When I rebuilt my engine it was dry except for the bearings. I poured about
one quart of oil into the valve cover by removing one of the rocker arm adjustment
caps. It goes straight to the pan and will immerse the oil pump scavenge screen.
This will give the pump an immediate source of oil to build up pressure.
Obviously, you need the oil tank at the correct mark...actually at the top as it will
go down a little, oil filter in, etc. If the check valve in the oil pump is working
correctly, oil from the tank will not get to the engine until the pump is operating...
that's the way a "dry sump" engine works.
I actually started the bike.
Within two seconds the oil light went out indicating
pressure in the oil gallery. It ran rough as the carbs were not synced
exactly and timing was a little off, but the oil pressure came up quickly.
I think you will be OK as long as you don't race the engine until you are sure
you have pressure. You shouldn't do that until everything is adjusted anyway.

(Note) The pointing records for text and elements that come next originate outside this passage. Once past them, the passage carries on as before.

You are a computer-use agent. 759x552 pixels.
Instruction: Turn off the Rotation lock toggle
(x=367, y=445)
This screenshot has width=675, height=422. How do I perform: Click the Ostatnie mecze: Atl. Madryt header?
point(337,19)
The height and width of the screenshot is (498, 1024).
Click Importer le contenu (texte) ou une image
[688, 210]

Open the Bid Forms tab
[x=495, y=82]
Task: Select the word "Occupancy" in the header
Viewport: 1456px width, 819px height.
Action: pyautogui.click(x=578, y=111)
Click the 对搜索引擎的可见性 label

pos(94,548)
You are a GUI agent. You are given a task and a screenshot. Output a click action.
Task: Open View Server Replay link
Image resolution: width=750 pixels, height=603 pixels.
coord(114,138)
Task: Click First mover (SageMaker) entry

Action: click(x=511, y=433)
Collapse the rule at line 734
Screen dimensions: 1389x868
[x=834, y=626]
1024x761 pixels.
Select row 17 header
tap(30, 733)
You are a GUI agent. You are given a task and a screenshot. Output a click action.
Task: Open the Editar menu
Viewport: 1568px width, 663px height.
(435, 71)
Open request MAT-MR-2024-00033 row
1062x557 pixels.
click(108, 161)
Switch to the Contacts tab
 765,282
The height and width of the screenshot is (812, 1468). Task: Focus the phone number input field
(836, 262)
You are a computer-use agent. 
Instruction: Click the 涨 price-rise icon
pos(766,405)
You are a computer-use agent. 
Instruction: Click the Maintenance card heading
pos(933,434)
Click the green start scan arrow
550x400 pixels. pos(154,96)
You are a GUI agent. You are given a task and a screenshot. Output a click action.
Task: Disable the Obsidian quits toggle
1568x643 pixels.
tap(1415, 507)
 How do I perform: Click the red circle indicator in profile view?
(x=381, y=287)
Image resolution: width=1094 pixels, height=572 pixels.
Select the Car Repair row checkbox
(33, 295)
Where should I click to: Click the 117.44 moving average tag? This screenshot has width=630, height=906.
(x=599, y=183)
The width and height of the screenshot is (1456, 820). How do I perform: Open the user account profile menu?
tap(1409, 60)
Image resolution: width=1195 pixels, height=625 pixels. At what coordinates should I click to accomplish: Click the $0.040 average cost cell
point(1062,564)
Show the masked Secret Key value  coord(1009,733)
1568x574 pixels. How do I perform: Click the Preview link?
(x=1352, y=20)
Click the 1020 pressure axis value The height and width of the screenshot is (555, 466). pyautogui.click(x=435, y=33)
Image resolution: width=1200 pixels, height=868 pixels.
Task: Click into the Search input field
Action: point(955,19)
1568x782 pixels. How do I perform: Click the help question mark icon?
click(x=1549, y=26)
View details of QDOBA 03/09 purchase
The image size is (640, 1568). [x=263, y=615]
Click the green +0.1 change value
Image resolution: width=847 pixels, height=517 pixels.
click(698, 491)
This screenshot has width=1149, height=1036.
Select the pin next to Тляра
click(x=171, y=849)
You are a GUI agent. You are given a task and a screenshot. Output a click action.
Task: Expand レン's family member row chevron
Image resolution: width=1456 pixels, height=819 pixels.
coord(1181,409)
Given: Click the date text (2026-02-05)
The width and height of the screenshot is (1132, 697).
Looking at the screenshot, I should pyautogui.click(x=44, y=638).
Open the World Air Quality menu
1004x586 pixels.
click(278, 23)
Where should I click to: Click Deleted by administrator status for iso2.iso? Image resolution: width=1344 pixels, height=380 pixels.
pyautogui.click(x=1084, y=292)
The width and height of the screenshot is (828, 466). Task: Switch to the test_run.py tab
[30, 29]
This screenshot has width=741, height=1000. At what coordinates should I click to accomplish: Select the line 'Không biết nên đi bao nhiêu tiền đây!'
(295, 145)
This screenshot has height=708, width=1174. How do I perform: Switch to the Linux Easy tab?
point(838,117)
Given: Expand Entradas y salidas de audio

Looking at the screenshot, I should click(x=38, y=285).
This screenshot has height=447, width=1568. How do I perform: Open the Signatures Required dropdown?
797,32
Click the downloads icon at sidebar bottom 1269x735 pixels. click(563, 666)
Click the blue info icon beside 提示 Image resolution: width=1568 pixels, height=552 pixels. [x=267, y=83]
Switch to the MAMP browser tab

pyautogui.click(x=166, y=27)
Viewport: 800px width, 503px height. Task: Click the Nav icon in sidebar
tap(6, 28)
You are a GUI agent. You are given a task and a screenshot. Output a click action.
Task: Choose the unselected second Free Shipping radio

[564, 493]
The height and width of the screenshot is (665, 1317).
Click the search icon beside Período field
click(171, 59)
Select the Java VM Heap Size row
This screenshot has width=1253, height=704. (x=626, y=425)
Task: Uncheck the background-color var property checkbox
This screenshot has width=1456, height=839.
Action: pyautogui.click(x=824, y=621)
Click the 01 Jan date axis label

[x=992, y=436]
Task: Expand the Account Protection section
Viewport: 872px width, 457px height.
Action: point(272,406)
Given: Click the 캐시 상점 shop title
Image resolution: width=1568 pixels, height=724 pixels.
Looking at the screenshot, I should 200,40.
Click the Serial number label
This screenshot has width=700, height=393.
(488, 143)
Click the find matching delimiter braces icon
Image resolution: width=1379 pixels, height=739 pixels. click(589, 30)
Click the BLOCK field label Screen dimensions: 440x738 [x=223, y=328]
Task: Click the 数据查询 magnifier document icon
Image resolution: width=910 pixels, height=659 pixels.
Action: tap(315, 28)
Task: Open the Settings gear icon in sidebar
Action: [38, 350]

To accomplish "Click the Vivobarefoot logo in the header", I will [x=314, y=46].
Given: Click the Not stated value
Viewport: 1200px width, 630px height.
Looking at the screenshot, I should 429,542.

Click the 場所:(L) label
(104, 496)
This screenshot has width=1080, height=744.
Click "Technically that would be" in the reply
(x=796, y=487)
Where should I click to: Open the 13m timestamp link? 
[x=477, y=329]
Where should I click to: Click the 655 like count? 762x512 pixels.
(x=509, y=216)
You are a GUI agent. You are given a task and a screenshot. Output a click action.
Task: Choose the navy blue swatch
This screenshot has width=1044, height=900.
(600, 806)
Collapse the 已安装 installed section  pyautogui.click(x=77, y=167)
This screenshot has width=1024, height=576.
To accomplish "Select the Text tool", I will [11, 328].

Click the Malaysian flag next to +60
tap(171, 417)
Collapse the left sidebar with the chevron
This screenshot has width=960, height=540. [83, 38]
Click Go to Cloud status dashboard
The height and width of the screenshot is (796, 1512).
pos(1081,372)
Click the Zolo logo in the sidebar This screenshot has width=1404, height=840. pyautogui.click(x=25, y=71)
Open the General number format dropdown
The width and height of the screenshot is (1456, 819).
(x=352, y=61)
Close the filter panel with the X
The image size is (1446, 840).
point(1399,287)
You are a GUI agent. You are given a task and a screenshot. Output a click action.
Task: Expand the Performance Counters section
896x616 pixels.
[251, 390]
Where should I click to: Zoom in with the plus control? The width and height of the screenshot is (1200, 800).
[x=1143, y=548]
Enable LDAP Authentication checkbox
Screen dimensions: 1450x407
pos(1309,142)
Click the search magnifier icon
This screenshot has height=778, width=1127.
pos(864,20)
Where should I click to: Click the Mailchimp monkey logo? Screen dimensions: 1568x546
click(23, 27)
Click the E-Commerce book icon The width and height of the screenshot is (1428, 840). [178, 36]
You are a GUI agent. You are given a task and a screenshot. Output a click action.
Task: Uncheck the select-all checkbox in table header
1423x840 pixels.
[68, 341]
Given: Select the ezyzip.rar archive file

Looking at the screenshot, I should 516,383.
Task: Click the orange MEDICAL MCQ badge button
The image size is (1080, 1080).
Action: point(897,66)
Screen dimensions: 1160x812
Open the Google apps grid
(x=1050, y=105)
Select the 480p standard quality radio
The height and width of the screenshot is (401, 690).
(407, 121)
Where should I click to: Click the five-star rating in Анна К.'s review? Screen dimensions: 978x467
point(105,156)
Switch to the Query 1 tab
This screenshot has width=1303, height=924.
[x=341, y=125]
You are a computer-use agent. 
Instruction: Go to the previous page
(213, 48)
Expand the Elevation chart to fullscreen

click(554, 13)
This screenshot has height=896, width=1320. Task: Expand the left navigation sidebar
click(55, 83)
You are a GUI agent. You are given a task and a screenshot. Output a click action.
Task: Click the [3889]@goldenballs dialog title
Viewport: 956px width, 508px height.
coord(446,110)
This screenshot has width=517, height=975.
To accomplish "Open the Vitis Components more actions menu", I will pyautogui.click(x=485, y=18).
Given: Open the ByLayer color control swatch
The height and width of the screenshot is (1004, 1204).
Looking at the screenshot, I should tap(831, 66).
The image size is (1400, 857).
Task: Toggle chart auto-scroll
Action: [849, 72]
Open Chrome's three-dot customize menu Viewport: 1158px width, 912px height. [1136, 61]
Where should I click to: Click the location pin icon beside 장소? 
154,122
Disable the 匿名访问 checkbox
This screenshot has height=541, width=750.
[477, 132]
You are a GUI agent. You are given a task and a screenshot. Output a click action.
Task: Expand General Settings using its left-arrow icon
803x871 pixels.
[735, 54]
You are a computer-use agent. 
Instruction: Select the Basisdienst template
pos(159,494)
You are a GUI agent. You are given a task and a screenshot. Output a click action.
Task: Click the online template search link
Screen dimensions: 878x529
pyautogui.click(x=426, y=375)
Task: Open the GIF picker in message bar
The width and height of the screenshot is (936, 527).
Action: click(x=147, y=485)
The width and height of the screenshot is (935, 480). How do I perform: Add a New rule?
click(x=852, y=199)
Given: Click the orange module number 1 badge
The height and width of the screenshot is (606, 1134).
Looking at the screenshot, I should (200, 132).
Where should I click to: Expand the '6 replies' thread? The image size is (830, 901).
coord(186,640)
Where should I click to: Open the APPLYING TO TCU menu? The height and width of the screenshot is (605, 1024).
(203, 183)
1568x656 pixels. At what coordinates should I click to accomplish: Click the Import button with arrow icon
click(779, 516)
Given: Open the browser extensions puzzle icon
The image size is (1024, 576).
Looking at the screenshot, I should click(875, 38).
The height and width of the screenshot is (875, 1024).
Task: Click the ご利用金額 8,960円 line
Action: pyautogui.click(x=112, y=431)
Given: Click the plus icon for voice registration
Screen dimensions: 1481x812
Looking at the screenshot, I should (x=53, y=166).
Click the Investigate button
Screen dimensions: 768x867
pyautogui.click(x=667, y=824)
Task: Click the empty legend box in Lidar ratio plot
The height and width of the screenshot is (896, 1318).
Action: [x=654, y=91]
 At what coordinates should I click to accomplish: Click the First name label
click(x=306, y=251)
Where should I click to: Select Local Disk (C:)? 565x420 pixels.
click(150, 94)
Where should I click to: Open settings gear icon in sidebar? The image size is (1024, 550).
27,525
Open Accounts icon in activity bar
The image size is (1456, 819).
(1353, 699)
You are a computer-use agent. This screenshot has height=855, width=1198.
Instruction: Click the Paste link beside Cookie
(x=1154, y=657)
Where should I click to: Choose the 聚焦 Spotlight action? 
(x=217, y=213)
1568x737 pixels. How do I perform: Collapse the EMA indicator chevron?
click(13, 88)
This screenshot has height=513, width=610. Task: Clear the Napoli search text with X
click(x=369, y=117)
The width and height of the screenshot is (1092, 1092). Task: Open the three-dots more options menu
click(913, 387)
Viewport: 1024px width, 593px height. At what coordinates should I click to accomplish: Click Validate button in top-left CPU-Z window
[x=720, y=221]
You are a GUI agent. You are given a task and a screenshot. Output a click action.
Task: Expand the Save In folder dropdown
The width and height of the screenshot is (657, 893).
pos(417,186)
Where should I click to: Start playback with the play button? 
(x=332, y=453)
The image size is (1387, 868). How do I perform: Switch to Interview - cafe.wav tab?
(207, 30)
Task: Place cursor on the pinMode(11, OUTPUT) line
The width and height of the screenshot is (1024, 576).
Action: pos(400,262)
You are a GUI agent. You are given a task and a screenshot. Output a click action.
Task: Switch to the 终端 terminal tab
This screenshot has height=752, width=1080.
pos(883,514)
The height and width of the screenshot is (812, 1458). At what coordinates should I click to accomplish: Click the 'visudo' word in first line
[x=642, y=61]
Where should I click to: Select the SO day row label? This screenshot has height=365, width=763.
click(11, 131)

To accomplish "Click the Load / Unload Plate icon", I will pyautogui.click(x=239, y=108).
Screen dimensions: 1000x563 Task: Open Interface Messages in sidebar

Edit: BTW...what I wrote above was just the way I attached the new engine
oil issue. After sleeping on it, I have decided it was probably a bit risky. Also, the
oil pump has two compartments...the bottom side grabs scavenge oil for the pan
and returns it to the oil tank. The top side gets oil from the tank and pressurizes
the oil gallery. Therefore I don't think filling the oil pan solved the problem of
getting oil to the gallery quickly.
Running just the starter should do it though.